When measuring Raman spectra of a sample in situ, for example, excitation light is guided by means of a Raman probe to a measured portion of the sample, and a light signal obtained from the sample is guided via the probe to a Raman spectrograph. However, optical fibers, such as quartz fibers, that are used in the Raman probe themselves produce Raman scattered light. Raman scattering is also generated by the optical fiber on the exciting end as well as one on the receiving end. Raman scattered light from the exciting-end optical fiber is shone onto the sample together with the excitation light, and as it enters the receiving-end optical fiber, it interferes with the Raman scattering generated from the sample. Further, if the excitation light with which the sample has been irradiated is reflected or scattered by the sample and is then incident on the receiving-end optical fiber, Raman scattering is caused in the receiving-end optical fiber as a result, which would also interfere with the measuring of the Raman spectra generated from the sample.

These interfering light not only lower the S/N of the measurement signal, but could even make it impossible to perform measurement if the signal from the sample is very weak. In a method for eliminating the Raman scattered light from the optical fiber, a noise-eliminating filter is mounted on the tip of the Raman probe (see Non-patent Document 1). In this case, on the tip of the exciting-end optical fiber, a filter is mounted which blocks the Raman scattering produced inside the exciting-end optical fiber but which only transmits the excitation wavelength from the laser. On the receiving-end optical fiber, another filter is mounted which blocks the excitation-wavelength light reflected or scattered by the sample but which transmits the Raman scattered light from the sample.

[Non-patent Document 1] Applied Spectroscopy 48 (12), 1529-1531 (1994)

SUMMARY OF THE INVENTION

The provision of a filter at the tip of a Raman probe has various problems. For one thing, because the filter is designed in accordance with the wavelength of the excitation light or the wavelength range of the Raman scattered light, the degree of freedom of measurement is limited. For example, when excitation laser light with a different wavelength is used, the Raman probe must also be fitted with a filter adapted for the particular excitation wavelength. The filters must be provided for both the exciting-end optical fiber and the receiving-end optical fiber. The filters have the problem of weatherability, and particularly if a high-intensity pulsed laser is used as the excitation light source, changes in filter characteristics over time must be monitored. Filters could generate noise. Furthermore, it is extremely difficult to prepare a filter and bond it to a micro-probe with a diameter of not more than 1 mm, for example, and therefore the size of the probe is limited.

To solve these problems, efforts are being made to improve filters. However, filter improvements are limited by the selection of the substrate and film material, for example, and there is a need for a light-guide path that does not generate Raman scattering.

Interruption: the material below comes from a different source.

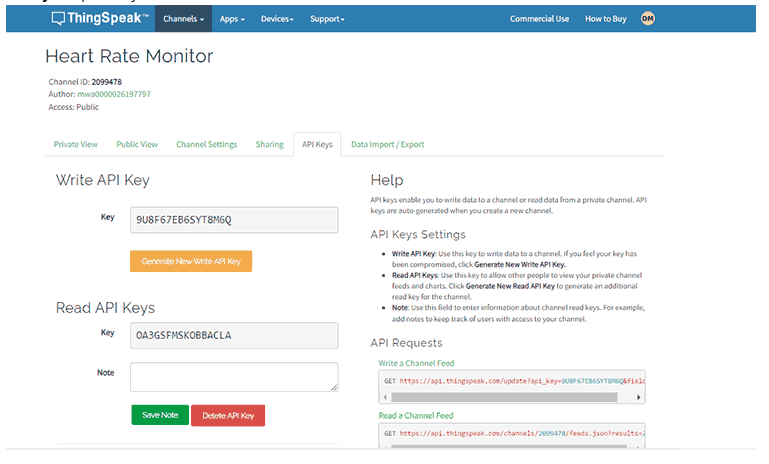Expand the Channels dropdown menu
The width and height of the screenshot is (769, 464).
183,18
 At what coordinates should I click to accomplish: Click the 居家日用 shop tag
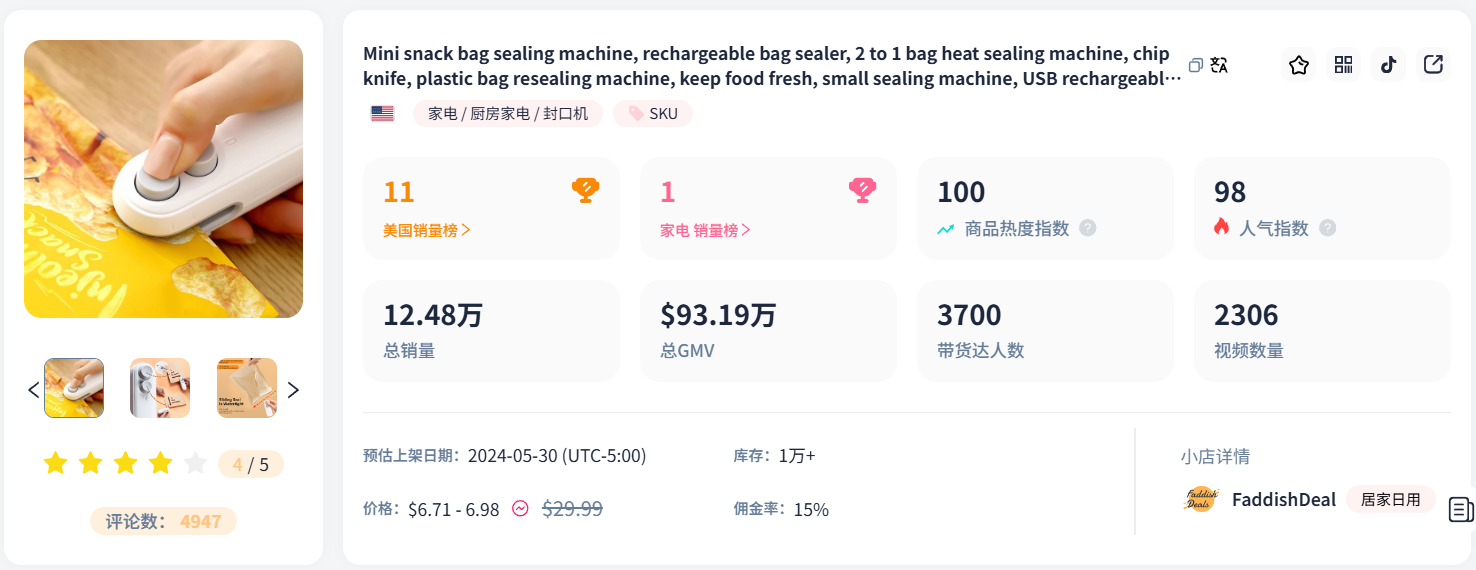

In view of these problems of the prior art, it is the object of the invention to provide a Raman probe that does not cause Raman scattering, which interferes with measurement, and a Raman scattering measuring apparatus utilizing the Raman probe.

The aforementioned object of the invention is achieved by using, as a Raman probe, a hollow wave-guide path with a light-transmitting medium (core) that is evacuated or filled with a gas that does not produce Raman scattering, such as air. The internal surface of the hollow wave-guide path is mirror-finished with metal. No Raman scattering is produced by the reflection on a metal surface.

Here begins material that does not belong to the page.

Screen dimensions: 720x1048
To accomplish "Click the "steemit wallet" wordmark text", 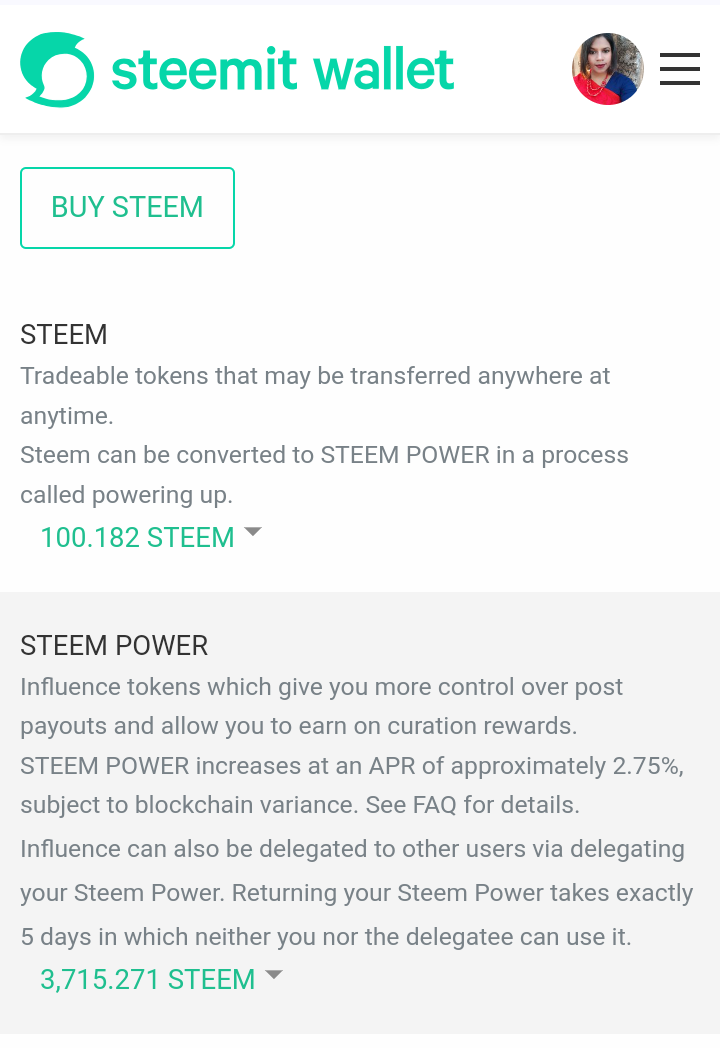I will 282,69.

Specifically, the invention provides a Raman probe for measuring Raman spectra, comprising an exciting wave-guide path for guiding light from a light source to a sample, and a receiving wave-guide path for guiding a light signal from the sample to a detector. The exciting wave-guide path and the receiving wave-guide path are formed by hollow pipes the internal walls of which are provided with a metal reflecting surface. The metal reflecting surface may be formed by a thin film of gold, copper, platinum, aluminum or the like, as well as silver.

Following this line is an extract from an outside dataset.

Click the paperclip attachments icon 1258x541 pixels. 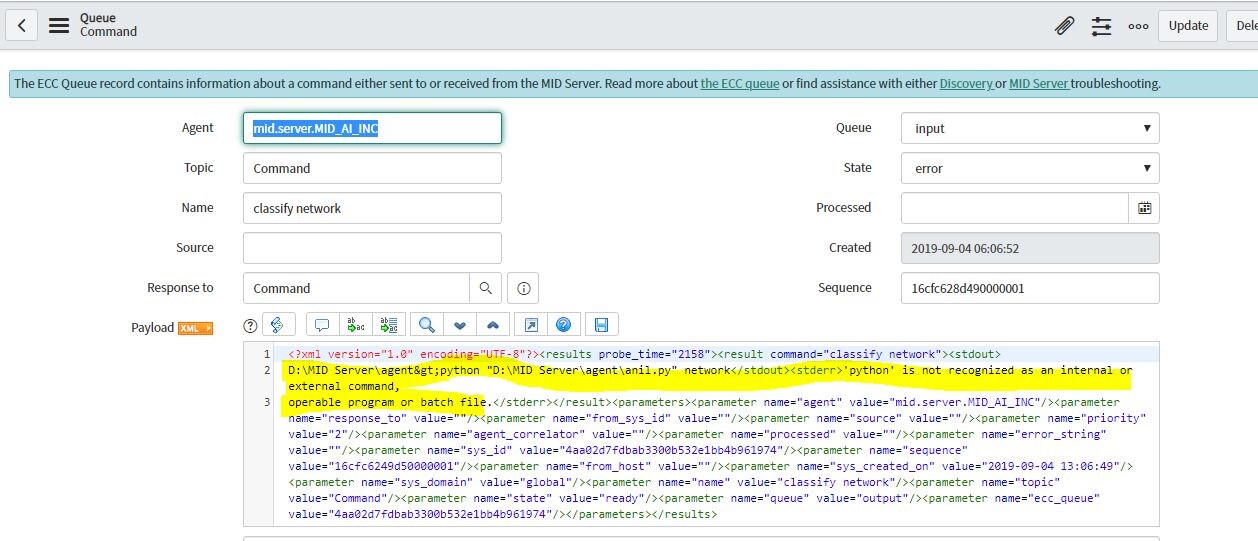point(1064,26)
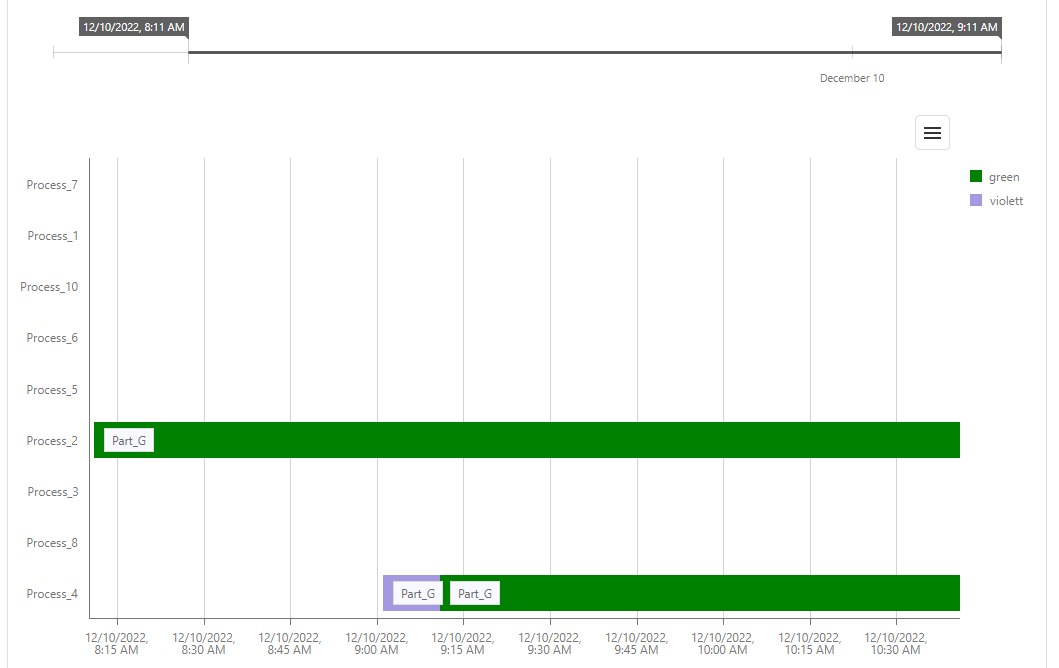Toggle the green series via legend
This screenshot has width=1059, height=668.
click(1003, 176)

The ends of the hollow wave-guide may be covered with a light-transmitting window so as to sufficiently reduce the amount of Raman scattering that is produced that it does not interfere with measurement. In this case, the inside of the hollow wave-guide may be evacuated or filled with a gas other than air. The hollow wave-guide may be circular in cross section and have an internal diameter of 100 to 1000 μm, for example.

The same hollow wave-guide may be used for both the exciting wave-guide path and the receiving wave-guide path. Alternatively, the exciting wave-guide path may be formed by a single hollow pipe, and a plurality of hollow wave-guide may be arranged around the single hollow wave-guide when seen at the sample-side end of the receiving wave-guide path.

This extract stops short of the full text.